= Dual Transfer Mode =

Dual Transfer Mode (DTM) is a protocol based on the GSM standard that makes simultaneous transfer of Circuit switched (CS) voice and Packet switched (PS) data over the same radio channel (ARFCN) simpler. Without DTM, the mobile device must be capable of reception and transmission simultaneously (full-duplex) requiring complex and expensive circuitry in the mobile terminal. With DTM this requirement doesn't exist and makes the device implementation simpler and cheaper. DTM is a 3GPP feature introduced in R4 of the specification series.

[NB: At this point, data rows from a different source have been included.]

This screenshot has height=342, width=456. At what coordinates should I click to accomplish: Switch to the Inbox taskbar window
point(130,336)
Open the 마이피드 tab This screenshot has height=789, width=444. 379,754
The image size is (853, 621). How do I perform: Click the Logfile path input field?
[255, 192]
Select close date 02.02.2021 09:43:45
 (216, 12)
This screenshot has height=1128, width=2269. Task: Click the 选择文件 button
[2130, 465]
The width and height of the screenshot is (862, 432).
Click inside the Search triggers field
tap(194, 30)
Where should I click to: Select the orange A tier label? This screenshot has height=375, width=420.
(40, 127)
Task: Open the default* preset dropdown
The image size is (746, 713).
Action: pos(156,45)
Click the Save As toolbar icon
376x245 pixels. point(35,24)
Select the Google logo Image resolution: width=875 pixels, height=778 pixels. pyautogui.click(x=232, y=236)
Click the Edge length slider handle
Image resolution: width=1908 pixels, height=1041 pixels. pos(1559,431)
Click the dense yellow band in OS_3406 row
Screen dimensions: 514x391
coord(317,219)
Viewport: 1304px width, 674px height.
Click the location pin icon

Traditionally, GSM/EDGE device with simultaneous CS/PS capability was supported, but only for Class A GPRS devices. Due to the fact that the uplink and downlink timeslot usage was not co-ordinated between the voice and data connections, the class A devices in practice had to be capable of transmit and reception simultaneously. With DTM, a mobile phone capable can be engaged in both CS and PS call and simultaneous voice and packet data connection in GSM/EDGE networks with the lower Class B requirements thus having a simpler half duplex circuitry due to co-ordination of the timeslot allocations in uplink and downlink for both voice and data. Older devices in Class B without DTM capability could still receive CS calls while having an active PS session. With these devices, the PS connection is put on hold (i.e. no traffic) for the duration of the voice call. After the voice call terminates, the data connection resumes data transfer.

One common class implemented by mobile phone vendors is the DTM Multislot Class 11. For example, the technical specification of Nokia N95 states a speed of DL/UL 177.6/118.4 kbit/s. In 2010, devices with DTM multislot class 32 such as Nokia N900 are available.

A simultaneous voice and data call implies that a data call might start on an ongoing voice call or a voice call might start on an ongoing data call.

In case a voice is started on a mobile phone that is in Packet Transfer Mode(i.e. in a data call), the procedure takes place in three stages. The TBF's (Data "Call") are released. A dedicated connection for the voice call is initiated. Finally, the mobile phone uses DTM for re-establishing the data connection.

3GPP Release 6 specifies the Enhanced DTM CS Establishment and Enhanced DTM CS Release procedures to enable smooth transitions between the packet transfer and dual transfer modes, without having to release the TBF's. This enables continuous data transfer also when calls are set up and released, as well as reduced load on the common control channels of the GSM network. This technology is not yet supported by any operator.

Starting late 2009 or early 2010, Vodafone has added DTM support in its network in the UK. In addition to enabling simultaneous call and data transfer in 2G network, DTM -capable network can also secure that incoming calls are received by devices that are transferring packet data (depending on the network implementation, this can also apply to devices that do not support the DTM feature).